L’a-Lybie du « Canard »
Il y a dans Port-Royal, pièce d’Henry de Montherlant, une réplique dite par la « sœur » Françoise, que j’ai lue aux environs de mes vingt ans (la réplique, pas la nonne), et que je n’ai jamais oubliée. Elle dit ceci : « On lit en saint Matthieu : “Mettez-vous d’accord avec votre adversaire”. Moi, je voudrais y lire : “Vous êtes d’accord avec votre adversaire” ».
Pourquoi une telle entrée en matière pour parler de la Libye et du « Canard enchaîné » ? Parce que ces mots sont une condamnation du sectarisme, que j’ai le sectarisme en horreur, et que, cette semaine, ce journal qui se prétend la grande conscience de la presse française s’est montré plus sectaire que « L’Humanité » et « Le Figaro » réunis.
Je prétends que ne pas aimer quelqu’un ne doit pas nous empêcher de l’approuver si, à l’occasion, il agit bien. Ce qu’aucun parti politique, en France, ne sait faire, et aucun journal politique non plus. Cette semaine, donc, « Le Canard » s’est acharné sur Sarkozy et sur BHL, sous le prétexte que le second a pris le parti des insurgés de Libye, qu’il a conduit leurs représentants à l’Élysée, et que Sarkozy, les ayant reçus, leur a fait la promesse que la France leur accorderait son soutien et s’efforcerait de faire intervenir en leur faveur la communauté internationale, à commencer par l’Europe.
Déluge de sarcasmes : BHL se fait mousser à peu de frais, BHL se prend pour le ministre des Affaires Étrangères, et Sarkozy coupe l’herbe sous le pied du véritable ministre, qui du coup en est furieux.
Ainsi, selon « Le Canard », il aurait fallu attendre encore un peu ; disons, jusqu’à ce qu’il ne reste plus un seul Libyen vivant du côté de Benghazi.
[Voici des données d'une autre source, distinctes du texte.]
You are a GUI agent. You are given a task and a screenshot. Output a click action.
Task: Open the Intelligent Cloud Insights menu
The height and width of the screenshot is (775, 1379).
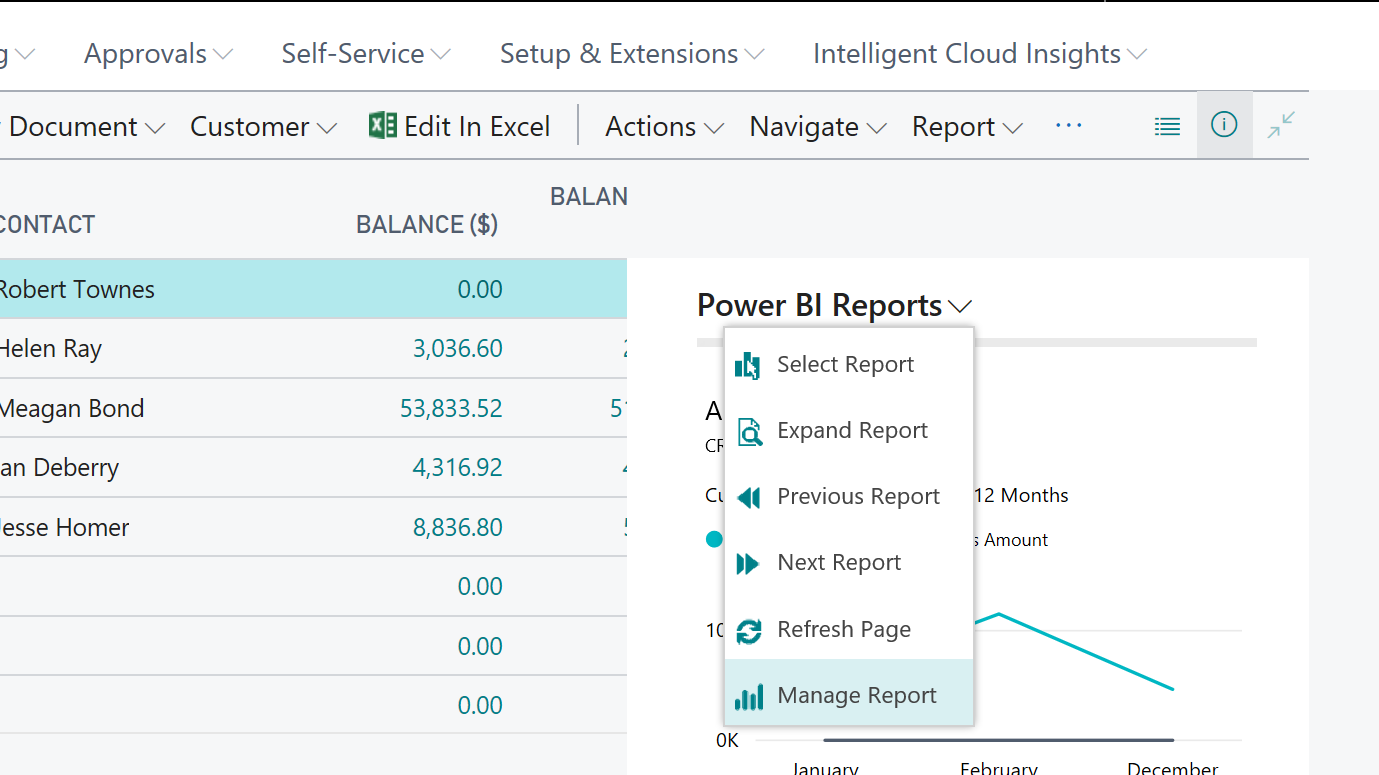coord(979,54)
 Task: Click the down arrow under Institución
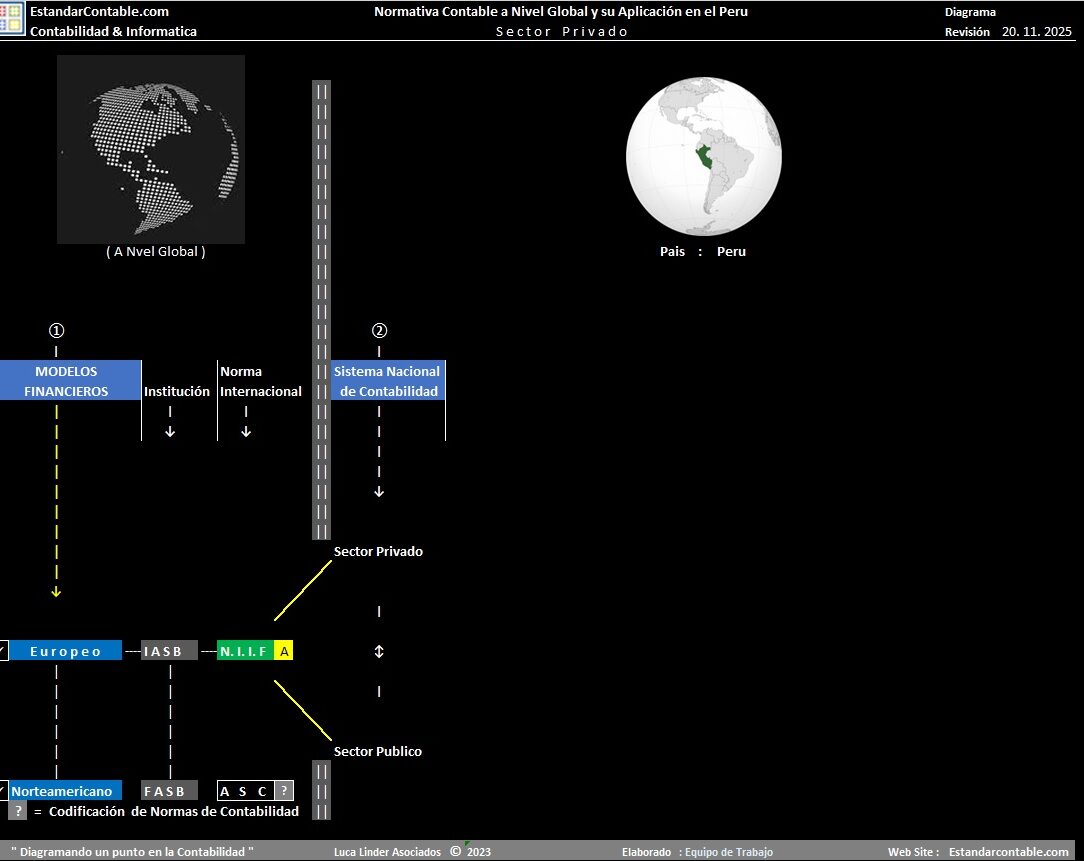(170, 431)
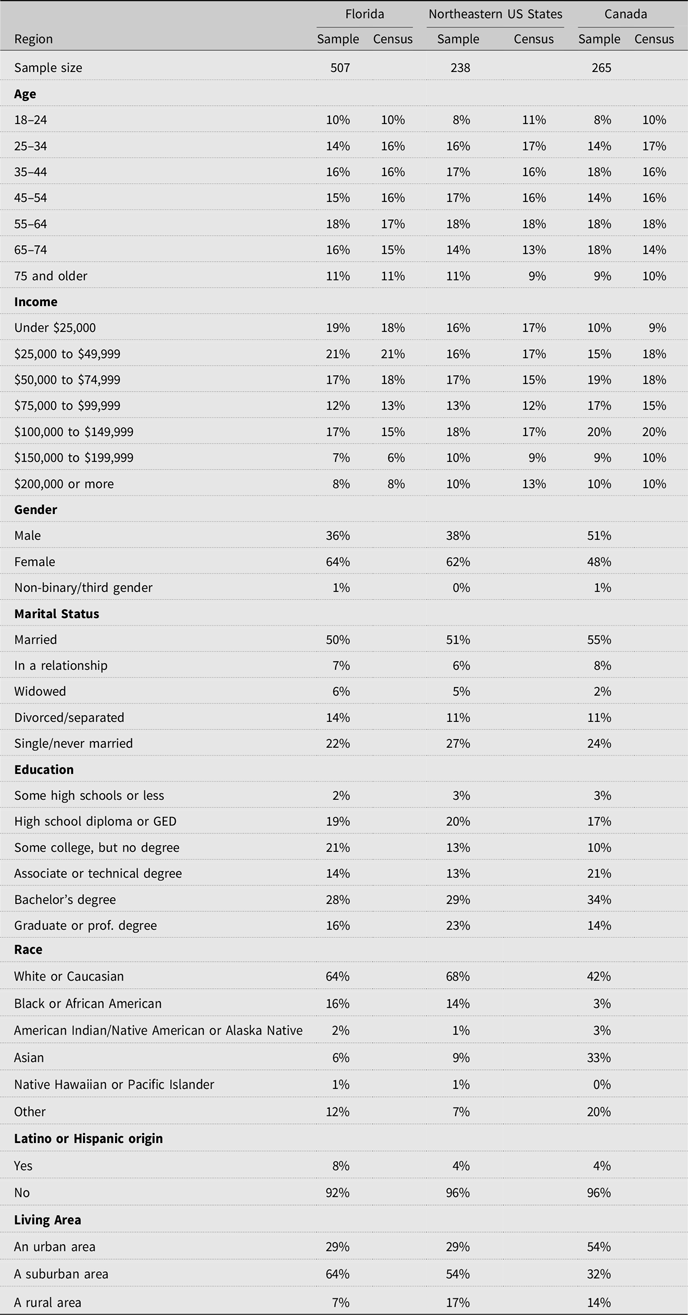This screenshot has width=688, height=1315.
Task: Select the Northeastern US States header
Action: coord(495,15)
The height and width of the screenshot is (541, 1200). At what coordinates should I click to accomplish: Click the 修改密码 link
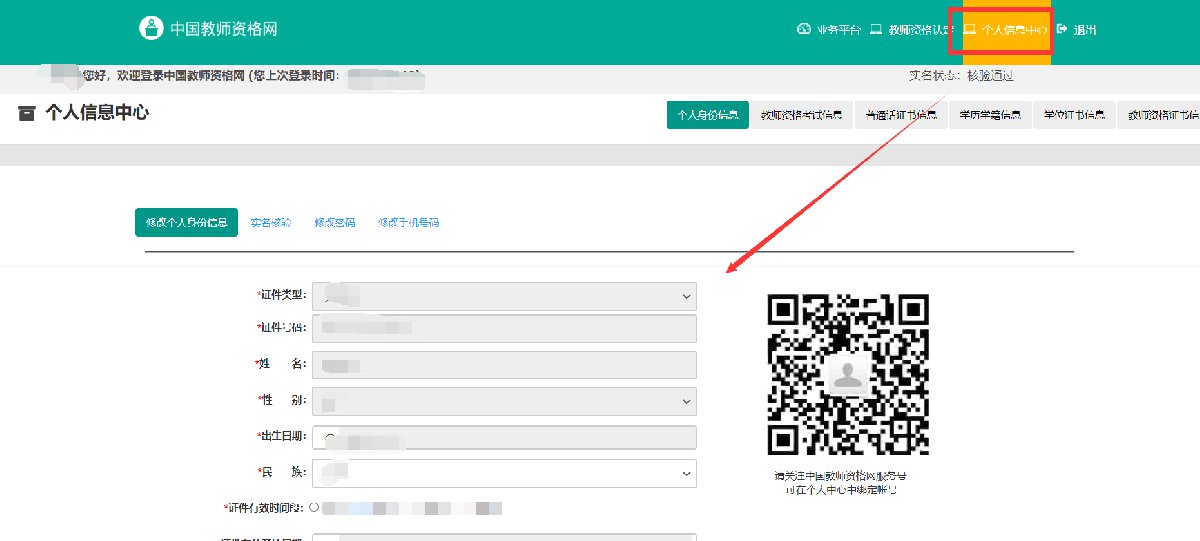[x=334, y=222]
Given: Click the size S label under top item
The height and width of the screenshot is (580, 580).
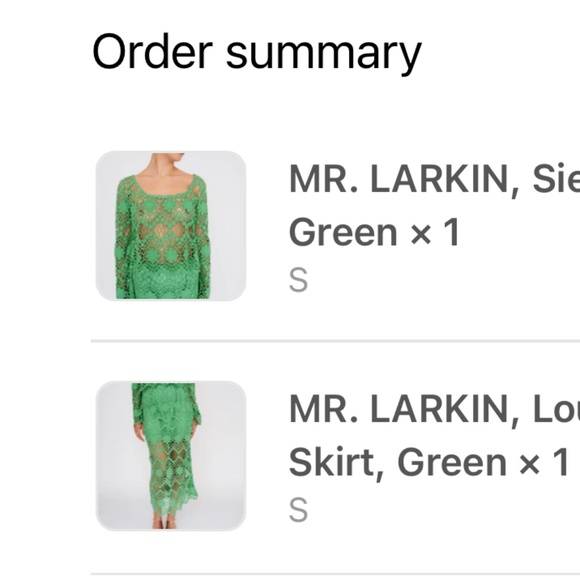Looking at the screenshot, I should point(298,280).
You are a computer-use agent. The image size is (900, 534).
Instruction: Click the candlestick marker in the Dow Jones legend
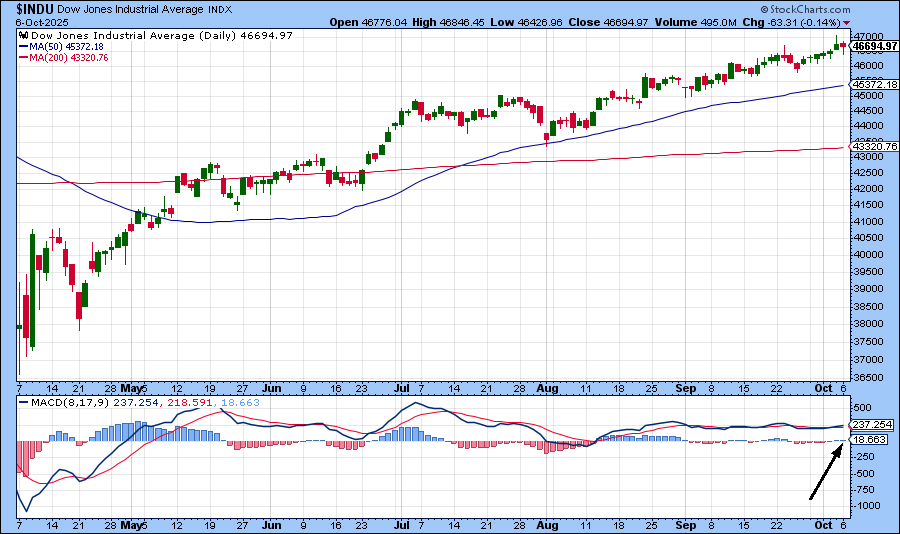pyautogui.click(x=23, y=35)
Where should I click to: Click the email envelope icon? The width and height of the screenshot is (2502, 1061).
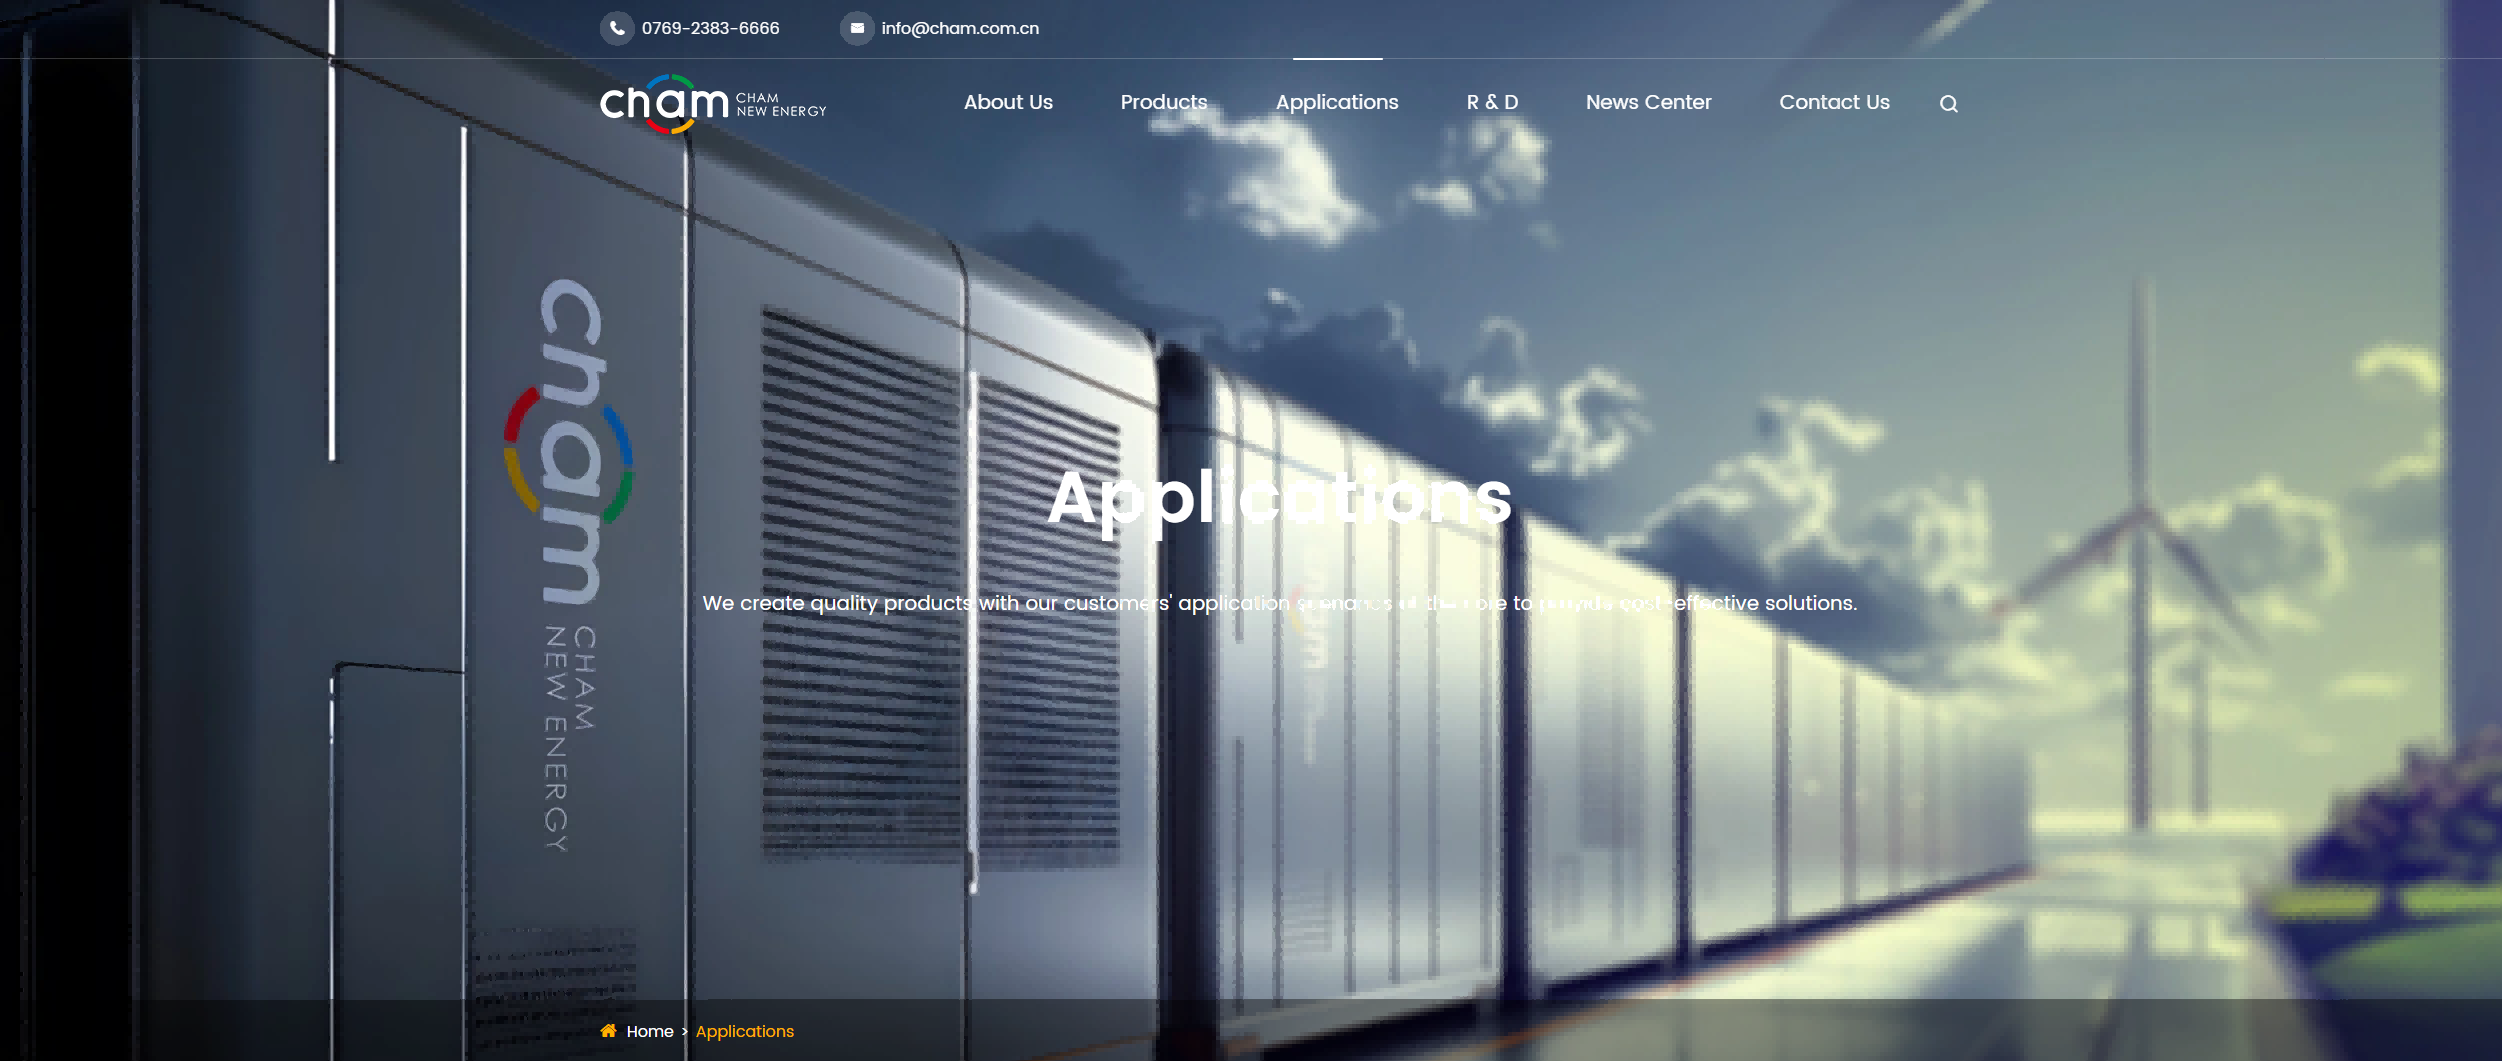(x=857, y=28)
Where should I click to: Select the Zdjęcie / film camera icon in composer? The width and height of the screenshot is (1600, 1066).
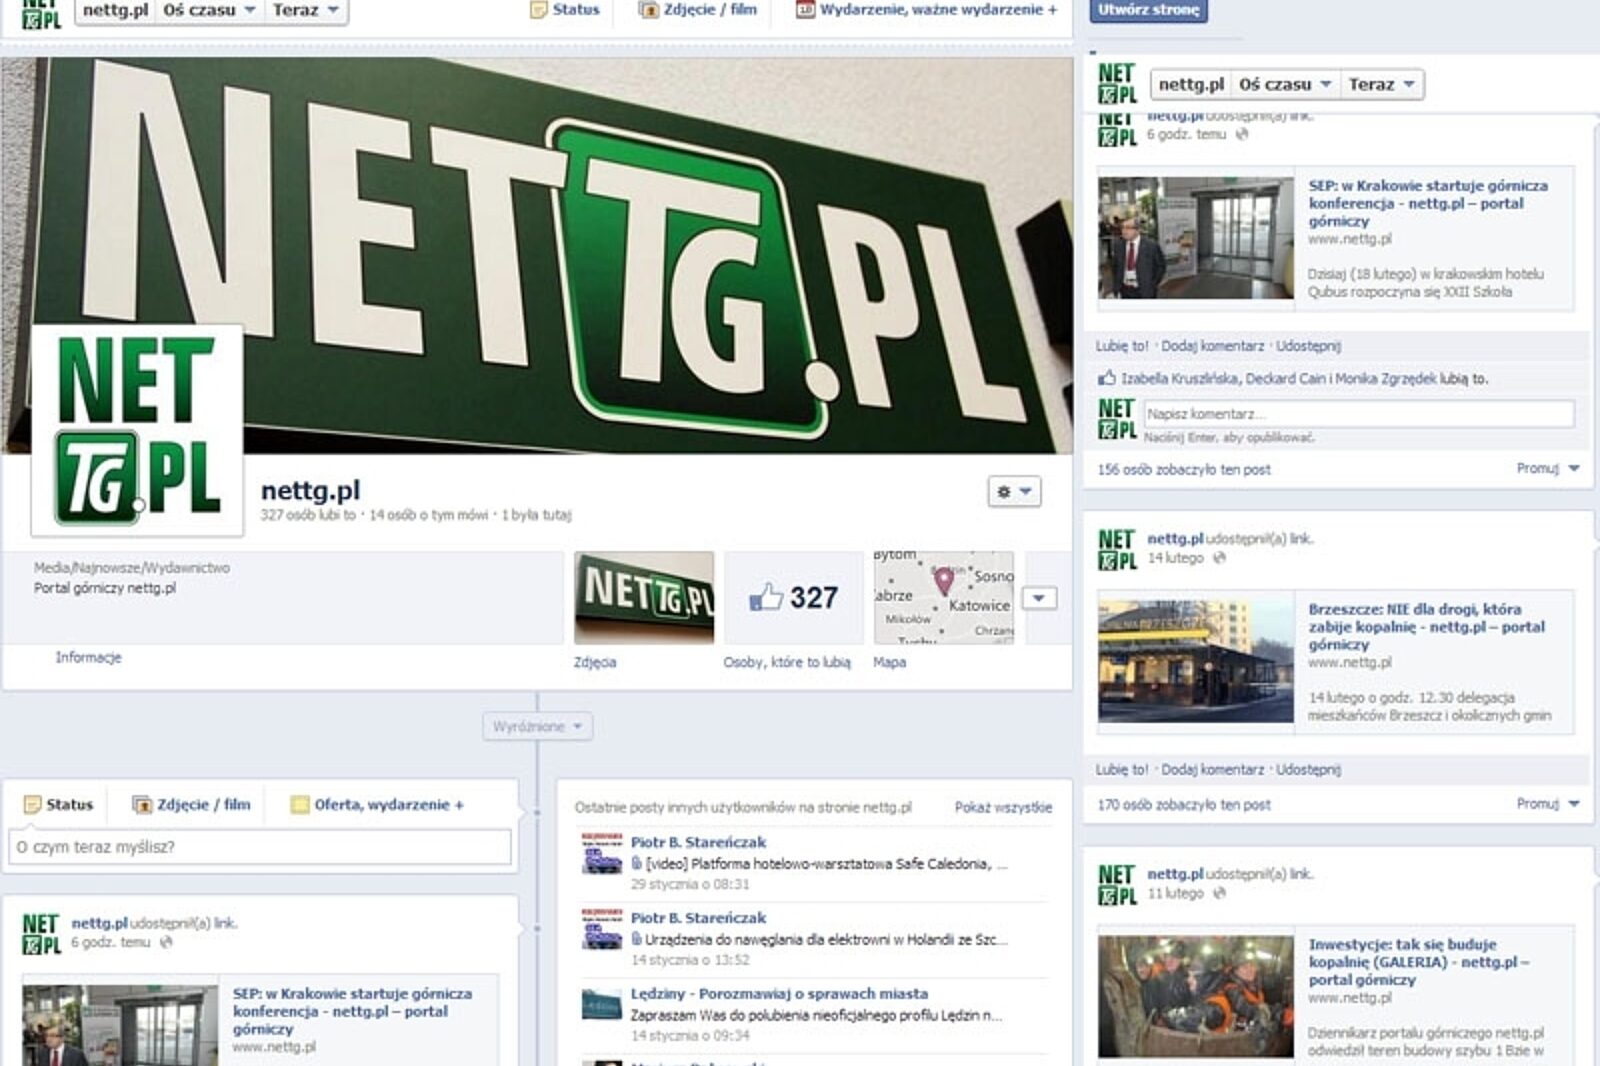142,805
C’est odieux, et j’espère que ce journal, dans sa rage de se payer la tête de ses cibles habituelles, perdra quelques lecteurs.
Je sais bien que BHL est souvent ridicule, qu’il soigne sa pub et entretient des réseaux d’amitiés pour être constamment au premier plan. Je sais bien que Sarkozy espère un mouvement de sympathie chez les Français, qui le fera remonter dans les sondages – lequels, en ce moment, lui prédisent une défaite dans tous les cas de figure à l’élection présidentielle. Mais en quoi tout cela leur donne-t-il tort de vouloir qu’on fasse tout pour contrer Kadhafi, que seule la force empêchera de massacrer des dizaines de milliers de Libyens ?
Cette nuit, les Nations-Unies et l’Europe se sont enfin réveillées, et l’on va prêter main forte aux insurgés. Un peu tard, sans doute. Mais qui peut affirmer que ni BHL ni Sarkozy n’y sont pour quelque chose ? Cette constatation ne m’enchante pas, mais je la fais malgré tout.